Four-dimensional operator systems without the lifting property

Abstract: The purpose of this note is to provide a family of explicit examples of $4$-dimensional operator systems contained in the Calkin algebra $\mathcal{Q}(\mathcal{H})$ on a separable infinite-dimensional Hilbert space $\mathcal{H}$ for which the identity map has no unital completely positive (ucp) lift to $\mathcal{B}(\mathcal{H})$ with respect to the canonical quotient map $\pi:\mathcal{B}(\mathcal{H}) \to \mathcal{Q}(\mathcal{H})$. More specifically, to each unital $C^*$-algebra $\mathcal{A}$ generated by $n$ unitaries and unital $$-homomorphism $\rho:\mathcal{A} \to \mathcal{Q}(\mathcal{H})$ with no ucp lift, we construct a four-dimensional operator subsystem $\mathcal{S}$ of $M_{n+1}(\mathcal{A})$ without the lifting property.
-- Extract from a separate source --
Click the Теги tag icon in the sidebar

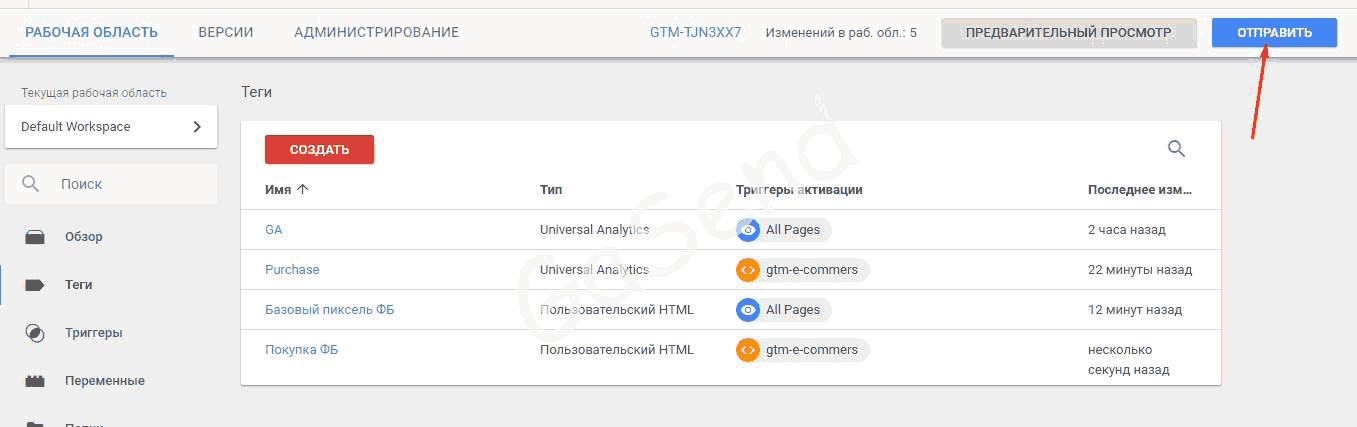35,285
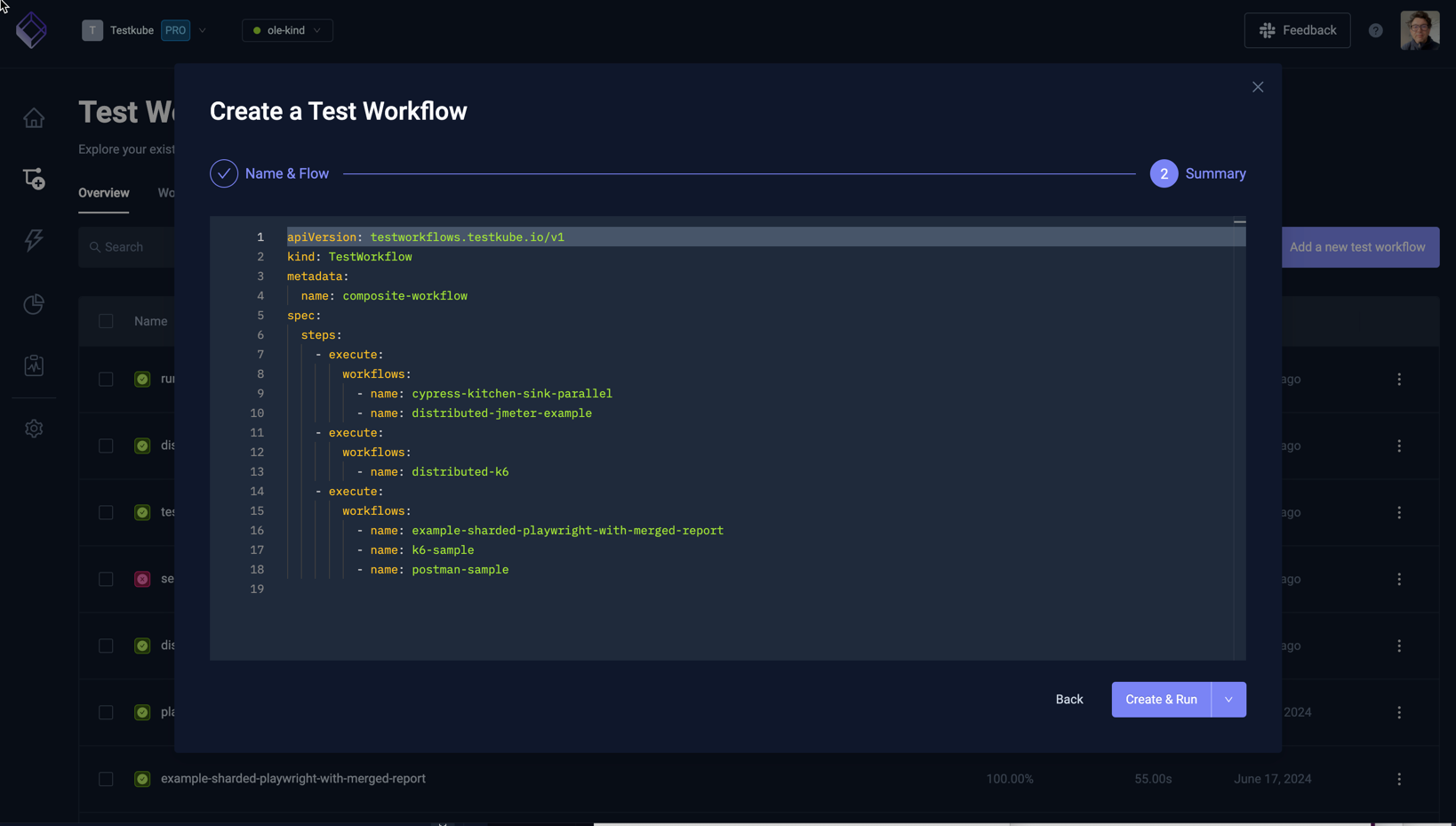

As a result, for each $n \geq 2$ we exhibit a four-dimensional operator system $\mathcal{S}$ in $M_{n+1}(C_r^(\mathbb{F}_n))$ without the lifting property. We also obtain explicit examples where the generalized Smith-Ward problem for liftings of joint matrix ranges for three self-adjoint operators has a negative answer.